Reporting institutions have to formulate their data to match defined common standards with strict validations for everything from equity transactions, retail financial instrument sales data, Over The Counter derivative trades, line-by-line reports of cash flows, to assets and their capital requirements. The structured nature of the billions of records collected by the Federal Reserve, or the European Banking Authority and other regulators is in place precisely to enable SQL, as opposed to NoSQL, to find the hot spots and the outliers they need, from within that structure.
Commercial use of behavioural data
Inevitably there are business uses within financial institutions for the behavioural data of clients. This can be analysed and turned into information to be embedded for business intelligence and marketing purposes, especially when it is combined with social media data and its business equivalent.

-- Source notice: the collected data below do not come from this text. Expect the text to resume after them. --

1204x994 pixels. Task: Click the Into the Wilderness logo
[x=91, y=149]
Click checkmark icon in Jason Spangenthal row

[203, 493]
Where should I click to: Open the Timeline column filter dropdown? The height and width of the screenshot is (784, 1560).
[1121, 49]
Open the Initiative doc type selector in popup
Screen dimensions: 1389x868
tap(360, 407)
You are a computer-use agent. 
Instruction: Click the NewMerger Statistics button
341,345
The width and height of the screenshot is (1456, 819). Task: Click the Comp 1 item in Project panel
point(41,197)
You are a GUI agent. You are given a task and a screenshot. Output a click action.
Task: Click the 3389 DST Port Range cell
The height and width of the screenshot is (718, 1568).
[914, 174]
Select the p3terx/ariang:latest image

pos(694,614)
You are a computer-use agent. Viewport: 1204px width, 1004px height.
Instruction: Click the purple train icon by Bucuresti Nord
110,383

Commercial players may now own in-house a large enough pool of behavioural data, or may be able to buy or licence access to such data, as the commercialisation of financial big data analytics starts to take root. Valuable datasets are related to the financial behaviours of customers (and not just of those in the retail space); there are enough behavioural trends of everyone involved in the financial sector and they are all driven by emerging disintermediation in finance at large. Big data will inform this.
The data overhead of the ‘unregulated’
The inroads peer-to-peer banking are making into traditional banking represents an example of market disruption occurring as a result of market forces, and not just because of the availability of big data analytical processing vendor solutions.
This sector is unregulated in the traditional sense but still has extensive obligations around personal data protection. In Europe, firms need to be sure that data is being used only for the purpose it was originally collected. The difference between ticking or not ticking a box in the small print can mean a lot to the survivability of an individual’s data further down the line.
While tapping into the abundance of data available may bring benefits of insight to firms and transparency to regulators, it is not without its risks.
For example, it is possible that the relevance of some data may only become clear after it has been analysed and a trend or outlier has been discovered. Thus, the very sensitivity of the data - and therefore its potential misuse - may only become apparent after the event.
Also, for regulators and marketers to make predictions they have to collect more data than might appear necessary at the time, as some data sets may only become valuable way into the future. By this time, issues around Personally Identifiable Data or other concerns may have already been caused. For this reason, firms collecting data should employ segregation or siloing.
This becomes especially relevant in the instance of a merger or acquisition. As company data pools are merged they may reveal information which is contrary to the initially acceptable use of the collected data.
Data lakes owned by firms, held by regulators or quite deliberately built by data aggregators may give rise to ’open data’ where massively sourced information may become public domain material. But data quality and reliability would be questionable in that context, as no provider of ‘open data’ would accept liability for the quality nor the potential non-infringing nature of it.
Firms have to stick with best practice. Chiefs of Risk, Compliance and Data are aware that specific compliance rules for the use of big data are as much an inevitability as has been the technological capability to find the information within it in the first place. To ensure compliance, firms need to mark the compliance-sensitive elements of the data they collect; Big data vendors have filters and probes which can highlight sensitivities in home-grown, acquired or licenced data sets.
These issues may result in new regulatory disciplines around the use of financial behavioural data. There may be pressures to adjust consent notification so that old and non-consented data goes stale and expires; opportunities open up as new and better consented data become available.
Big data is a part of the paradigm shift happening in financial services overall. Lombard Risk is now seeing a trend in firms making data processing investments as a result of regulatory costs. This will be another way for regulated firms to get business value from collecting vast volumes of regulated data.
By James Phillips, Regulatory Strategy Director, Lombard Risk.